● Data for this task

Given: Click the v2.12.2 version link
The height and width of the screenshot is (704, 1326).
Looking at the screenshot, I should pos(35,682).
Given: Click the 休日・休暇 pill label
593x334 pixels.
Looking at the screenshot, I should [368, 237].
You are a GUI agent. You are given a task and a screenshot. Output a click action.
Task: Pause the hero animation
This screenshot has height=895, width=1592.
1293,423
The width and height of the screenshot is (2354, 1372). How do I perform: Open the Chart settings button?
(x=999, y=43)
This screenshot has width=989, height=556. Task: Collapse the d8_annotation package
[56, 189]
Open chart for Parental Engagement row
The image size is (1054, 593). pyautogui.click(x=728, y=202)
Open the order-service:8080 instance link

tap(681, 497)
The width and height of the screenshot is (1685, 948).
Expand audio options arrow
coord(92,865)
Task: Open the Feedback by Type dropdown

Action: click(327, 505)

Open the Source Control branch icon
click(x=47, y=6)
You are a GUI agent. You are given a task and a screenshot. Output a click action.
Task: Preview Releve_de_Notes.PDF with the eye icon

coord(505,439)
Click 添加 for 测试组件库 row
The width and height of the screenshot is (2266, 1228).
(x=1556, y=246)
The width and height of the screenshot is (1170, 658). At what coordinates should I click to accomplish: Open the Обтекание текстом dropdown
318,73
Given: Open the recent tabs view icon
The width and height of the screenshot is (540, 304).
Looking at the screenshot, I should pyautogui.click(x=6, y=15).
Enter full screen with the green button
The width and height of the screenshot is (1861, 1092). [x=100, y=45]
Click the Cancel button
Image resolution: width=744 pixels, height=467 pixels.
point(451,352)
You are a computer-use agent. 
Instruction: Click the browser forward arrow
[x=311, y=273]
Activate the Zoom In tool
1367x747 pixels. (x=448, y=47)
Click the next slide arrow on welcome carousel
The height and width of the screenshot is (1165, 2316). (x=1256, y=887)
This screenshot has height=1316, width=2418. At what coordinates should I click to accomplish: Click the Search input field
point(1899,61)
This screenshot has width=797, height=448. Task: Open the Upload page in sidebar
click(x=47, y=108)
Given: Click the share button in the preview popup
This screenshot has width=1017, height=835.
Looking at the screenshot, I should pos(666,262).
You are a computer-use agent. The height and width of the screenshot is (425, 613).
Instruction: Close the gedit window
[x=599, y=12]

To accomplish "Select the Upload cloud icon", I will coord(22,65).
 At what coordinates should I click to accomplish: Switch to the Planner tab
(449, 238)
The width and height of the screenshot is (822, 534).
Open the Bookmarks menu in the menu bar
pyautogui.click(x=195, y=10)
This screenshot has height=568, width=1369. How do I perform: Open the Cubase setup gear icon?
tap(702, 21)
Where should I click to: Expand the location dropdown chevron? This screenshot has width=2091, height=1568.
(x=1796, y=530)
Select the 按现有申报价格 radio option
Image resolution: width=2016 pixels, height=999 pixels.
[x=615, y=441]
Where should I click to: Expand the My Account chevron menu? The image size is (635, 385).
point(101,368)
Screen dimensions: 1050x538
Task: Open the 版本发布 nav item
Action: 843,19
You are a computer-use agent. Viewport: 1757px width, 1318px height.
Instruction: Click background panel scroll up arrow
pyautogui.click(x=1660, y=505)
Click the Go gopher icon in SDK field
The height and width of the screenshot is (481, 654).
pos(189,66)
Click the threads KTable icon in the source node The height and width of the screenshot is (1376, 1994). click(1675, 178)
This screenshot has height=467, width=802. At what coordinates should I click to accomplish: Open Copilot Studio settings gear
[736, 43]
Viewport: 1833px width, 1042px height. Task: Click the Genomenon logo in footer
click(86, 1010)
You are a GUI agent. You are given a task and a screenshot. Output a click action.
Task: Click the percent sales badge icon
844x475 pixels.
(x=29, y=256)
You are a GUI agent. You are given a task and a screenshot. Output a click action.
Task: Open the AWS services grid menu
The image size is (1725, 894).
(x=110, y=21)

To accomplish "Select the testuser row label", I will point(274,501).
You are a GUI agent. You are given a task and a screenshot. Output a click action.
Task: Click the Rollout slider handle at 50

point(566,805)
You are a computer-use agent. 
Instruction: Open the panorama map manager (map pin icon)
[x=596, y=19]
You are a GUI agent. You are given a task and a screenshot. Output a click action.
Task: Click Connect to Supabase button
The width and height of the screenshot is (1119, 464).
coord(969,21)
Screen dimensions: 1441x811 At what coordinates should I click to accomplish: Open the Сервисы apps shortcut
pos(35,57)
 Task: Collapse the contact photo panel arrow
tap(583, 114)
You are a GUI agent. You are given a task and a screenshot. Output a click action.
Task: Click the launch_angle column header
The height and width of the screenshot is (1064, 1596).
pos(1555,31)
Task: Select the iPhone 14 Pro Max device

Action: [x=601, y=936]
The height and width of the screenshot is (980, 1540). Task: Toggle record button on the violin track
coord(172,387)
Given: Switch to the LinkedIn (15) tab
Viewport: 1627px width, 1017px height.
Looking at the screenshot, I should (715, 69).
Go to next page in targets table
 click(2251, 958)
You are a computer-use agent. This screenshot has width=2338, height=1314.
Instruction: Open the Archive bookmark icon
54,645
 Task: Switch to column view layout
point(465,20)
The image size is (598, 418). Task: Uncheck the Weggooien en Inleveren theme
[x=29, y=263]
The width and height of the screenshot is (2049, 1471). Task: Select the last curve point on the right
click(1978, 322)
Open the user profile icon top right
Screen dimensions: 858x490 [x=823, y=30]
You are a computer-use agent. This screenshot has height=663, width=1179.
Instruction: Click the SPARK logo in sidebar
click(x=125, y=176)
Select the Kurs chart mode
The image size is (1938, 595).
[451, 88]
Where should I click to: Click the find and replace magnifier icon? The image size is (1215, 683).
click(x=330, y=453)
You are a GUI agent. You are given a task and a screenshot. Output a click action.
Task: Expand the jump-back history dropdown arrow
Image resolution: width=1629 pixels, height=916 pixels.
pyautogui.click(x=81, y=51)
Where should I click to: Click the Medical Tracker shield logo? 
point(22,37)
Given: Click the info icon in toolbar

● About this exercise
For each line above that includes "label", copy the line.

● Answer area
Given: Click the 休日・休暇 pill label
To accomplish "Select the testuser row label", I will point(274,501).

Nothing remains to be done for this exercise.